══ RECORD SET

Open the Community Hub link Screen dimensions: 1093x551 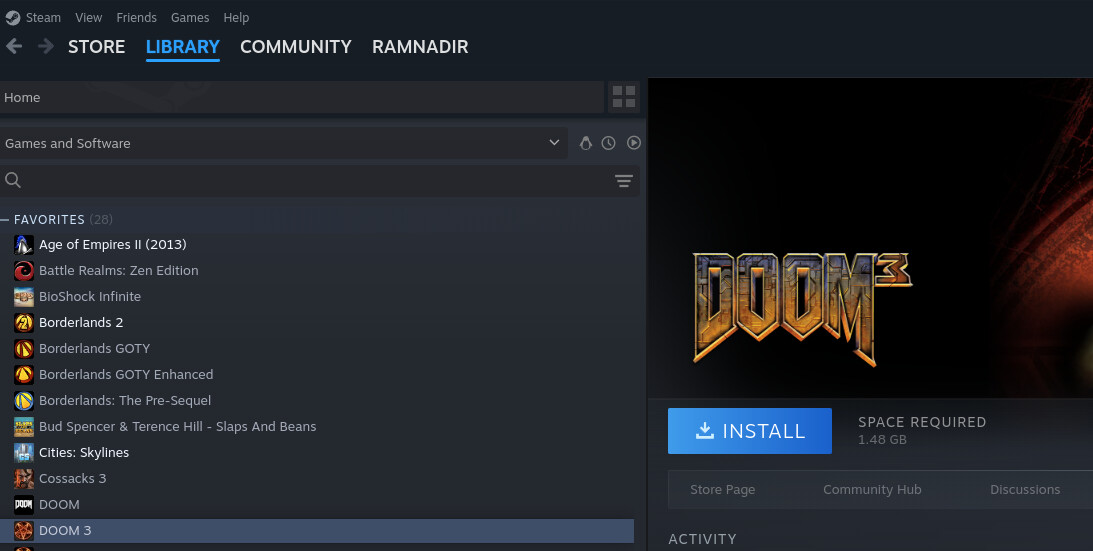click(x=872, y=489)
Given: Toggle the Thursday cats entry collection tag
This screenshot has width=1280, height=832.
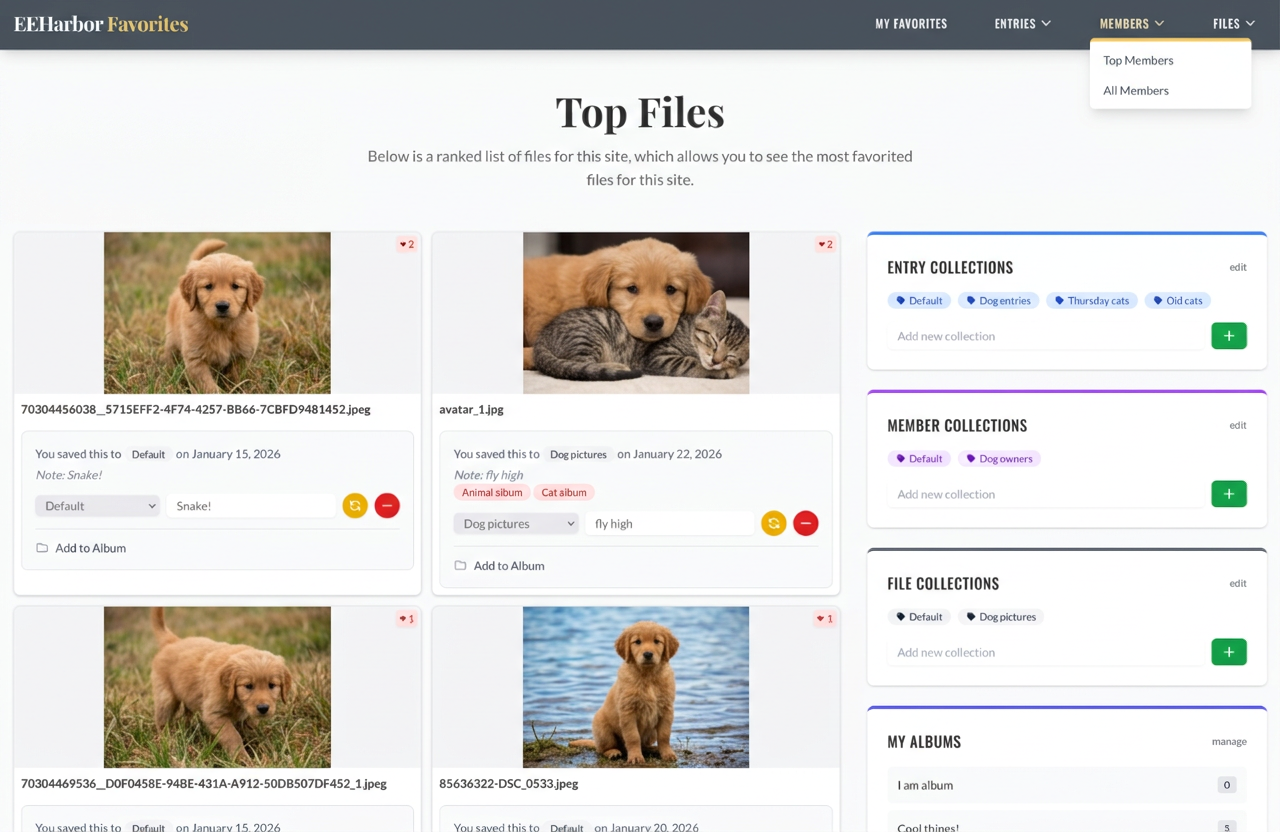Looking at the screenshot, I should click(1091, 300).
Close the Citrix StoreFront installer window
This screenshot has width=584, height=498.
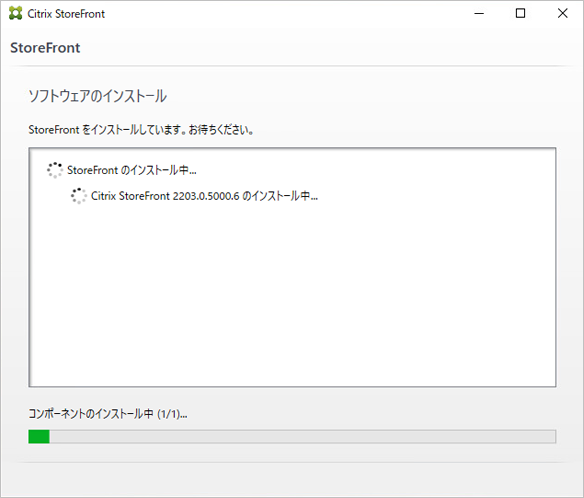[562, 13]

════

- _WORK TASK_:
Leaving out every picture, copy exactly the lines from the one that contains "Given: Toggle the" through the end of the entries above.

- _WRITTEN SOLUTION_:
Given: Toggle the Thursday cats entry collection tag
This screenshot has width=1280, height=832.
Looking at the screenshot, I should click(1091, 300).
Close the Citrix StoreFront installer window
This screenshot has width=584, height=498.
[562, 13]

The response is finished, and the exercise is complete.